Maldijo a la vez que apretó aún más la prensa de sus manos. Necesitaba estar enfocado para poder llevar a cabo la difícil misión que tenía por delante. Debía mantenerse en una pieza o no sería capaz de ayudarla. Sin embargo, la imagen de Martina, atrapada y vulnerable, no dejaba de atormentarlo. ¿Y si llegaba demasiado tarde? ¿Si no podía evitar que el tipo la lastimara?

—¡Basta, carajo! —gruñó para sí mismo cuando el pánico amenazó con invadirlo otra vez.

Respiró hondo en un intento por calmarse y se concentró en el GPS al tiempo que se adentraba en aquel barrio apartado y remoto en las inmediaciones de la ciudad. A su alrededor, las calles se encontraban por completo vacías y apenas iluminadas por la escasa luz que desprendían los faroles. Las propiedades eran grandes y separadas unas de otras, perfectas para esconder a alguien sin llamar la atención.

Al llegar a la dirección indicada, redujo la velocidad y estacionó a una distancia prudente. Con cautela, bajó del auto y corrió hacia la vivienda. Mientras avanzaba, miró a su alrededor en búsqueda de posibles amenazas. No obstante, todo estaba en silencio. Un ensordecedor y escalofriante silencio.

La fachada de la casa era cálida y acogedora, muy diferente a la imagen que se había hecho en su cabeza. Nada en ella delataba lo que estaba ocurriendo adentro. Decidido, se pegó a la pared y se acercó a la ventana. El tiempo de Martina se agotaba.

Aguzó el oído, intentando escuchar algún sonido del interior que le confirmara su presencia; sin embargo, todo parecía tranquilo. El miedo volvió a invadirlo cuando advirtió que las luces se encontraban apagadas. ¿Había cometido un grave error? No, no se permitiría dudar. Ella lo necesitaba y no iba a fallarle.
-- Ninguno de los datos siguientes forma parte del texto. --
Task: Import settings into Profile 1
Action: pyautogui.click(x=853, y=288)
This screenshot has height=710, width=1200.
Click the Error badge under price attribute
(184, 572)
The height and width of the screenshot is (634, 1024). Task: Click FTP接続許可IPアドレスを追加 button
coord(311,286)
Haciendo a un lado los oscuros pensamientos, caminó agazapado por el lateral de la propiedad en búsqueda de una vía de entrada y se detuvo al llegar a la puerta trasera. Advirtió en el acto el haz de luz que se filtraba por la rendija del piso y su corazón brincó con fuerza al comprender lo que eso significaba. Había alguien allí dentro.

Luchando contra la impaciencia por tirarla abajo y disparar a todo lo que se le cruzara por delante, permaneció inmóvil escuchando durante un momento para asegurarse de que nadie lo estuviese esperando al otro lado, listo para matarlo en cuanto cruzara el umbral. Luego de unos segundos, se inclinó hacia la cerradura y acercó su rostro al orificio. Tal y como suponía, se trataba de la cocina y, para su alivio, esta se encontraba vacía.
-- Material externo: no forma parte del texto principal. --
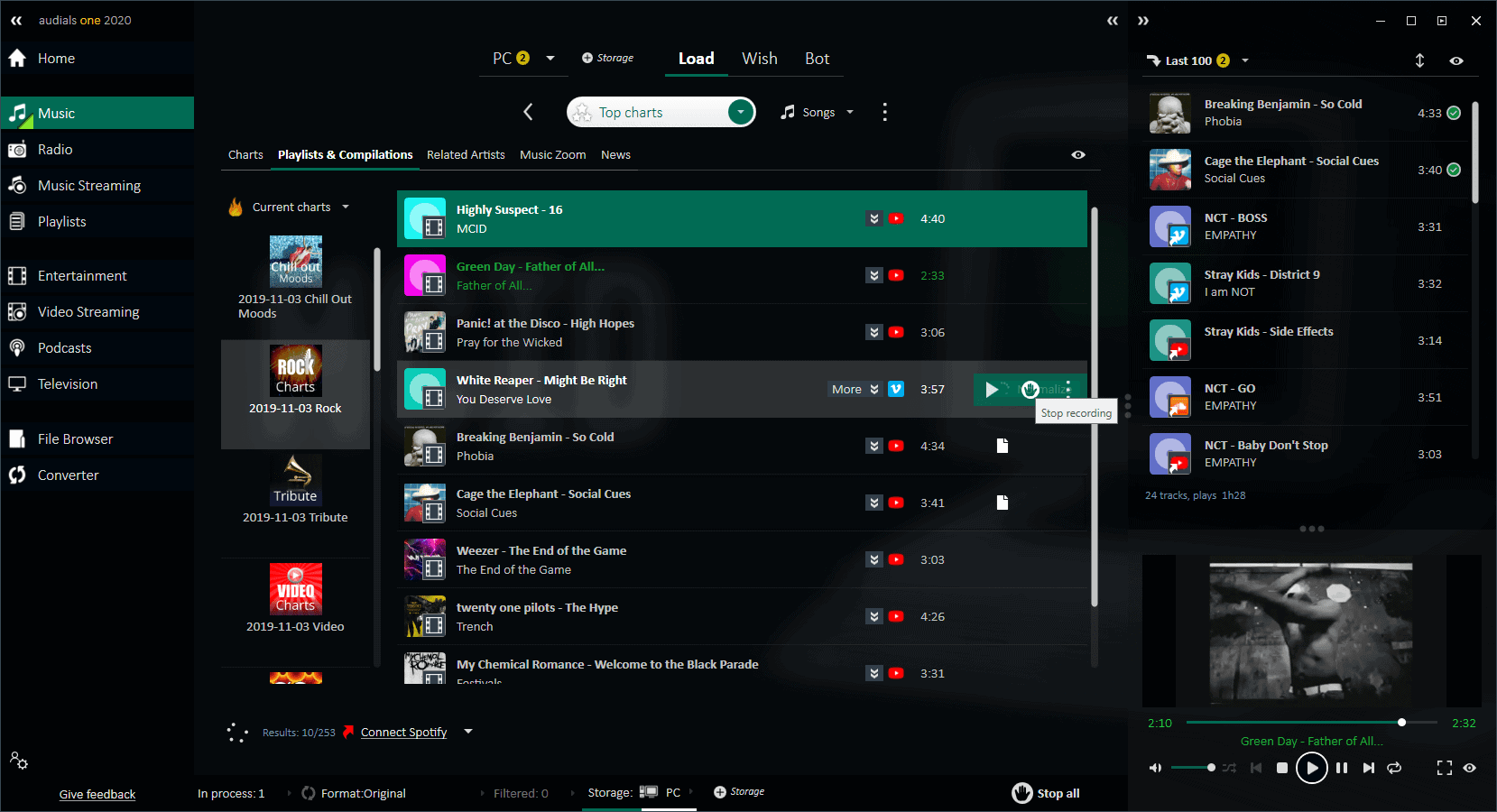
Task: Mute the player volume speaker icon
Action: (x=1155, y=768)
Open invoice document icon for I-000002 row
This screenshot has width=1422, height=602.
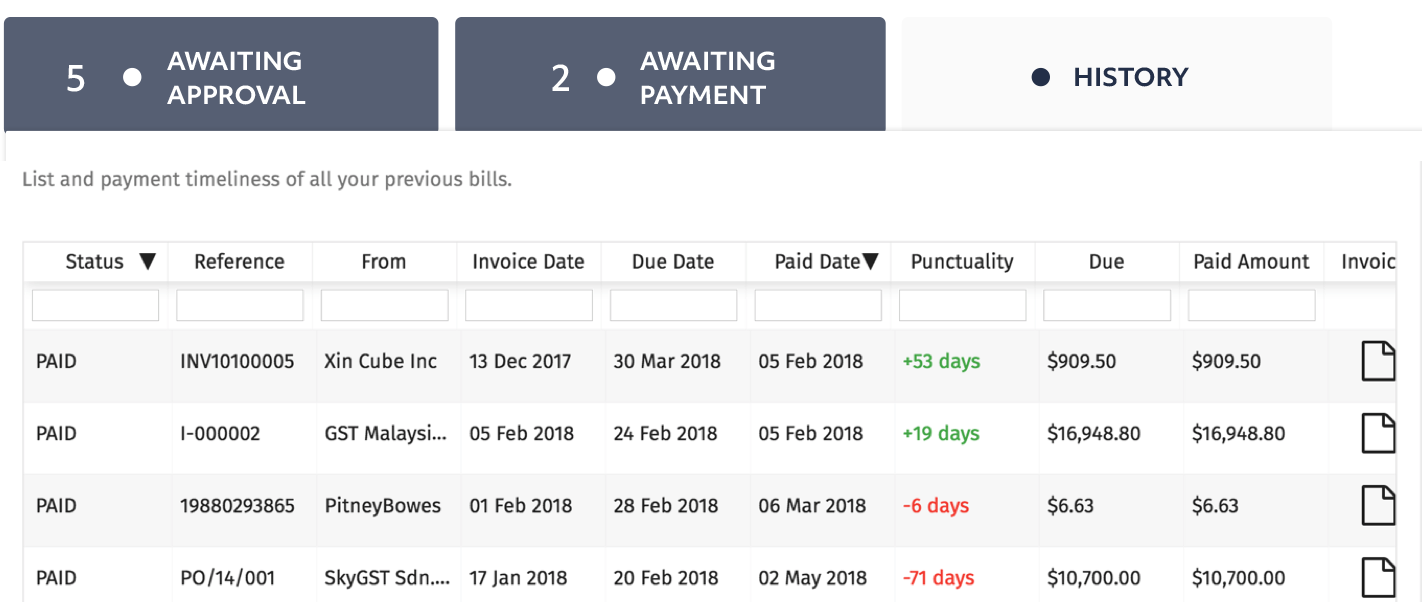1379,433
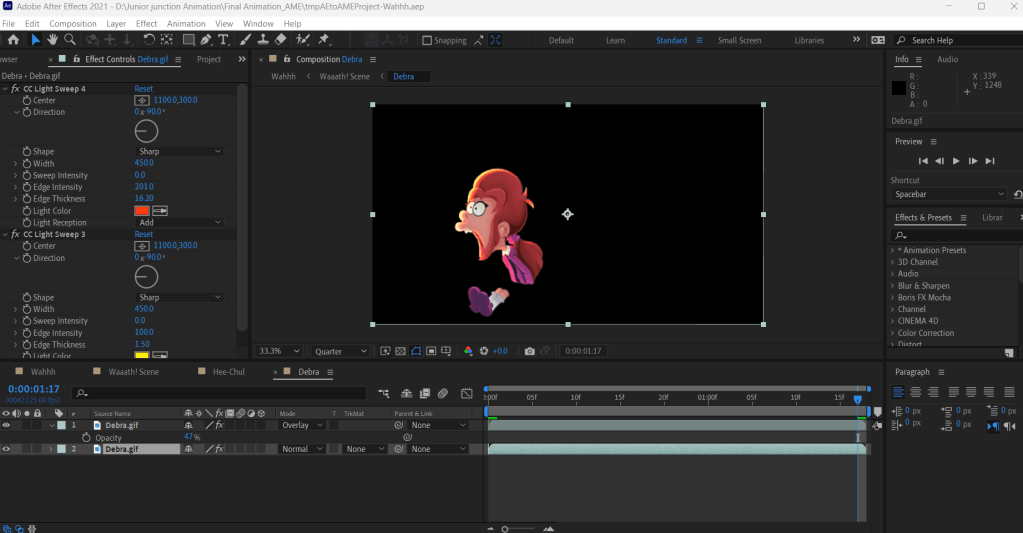Click the Small Screen workspace
1023x533 pixels.
[x=739, y=41]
Giró el picaporte despacio y empujó con suavidad para que ningún ruido delatara su presencia. No obstante, la puerta no se movió ni un centímetro. No lo sorprendió, la verdad. Si el maldito había sido capaz de planificar un secuestro de esas características, sin duda, no cometería el tonto error de dejar todo abierto.

Con la calma de la experiencia, incluso en aquellas terribles circunstancias, hurgó en su bolsillo buscando la doble ganzúa que solía llevar encima por cualquier eventualidad que pudiera presentarse. Exhaló con alivio cuando sus dedos la encontraron, agradecido más que nunca por ese extraño rasgo de su personalidad. Sin perder tiempo, se inclinó de nuevo e insertó la herramienta en la cerradura, determinado a manipularla. Solo un par de movimientos para un lado y para el otro y entonces, estaría dentro.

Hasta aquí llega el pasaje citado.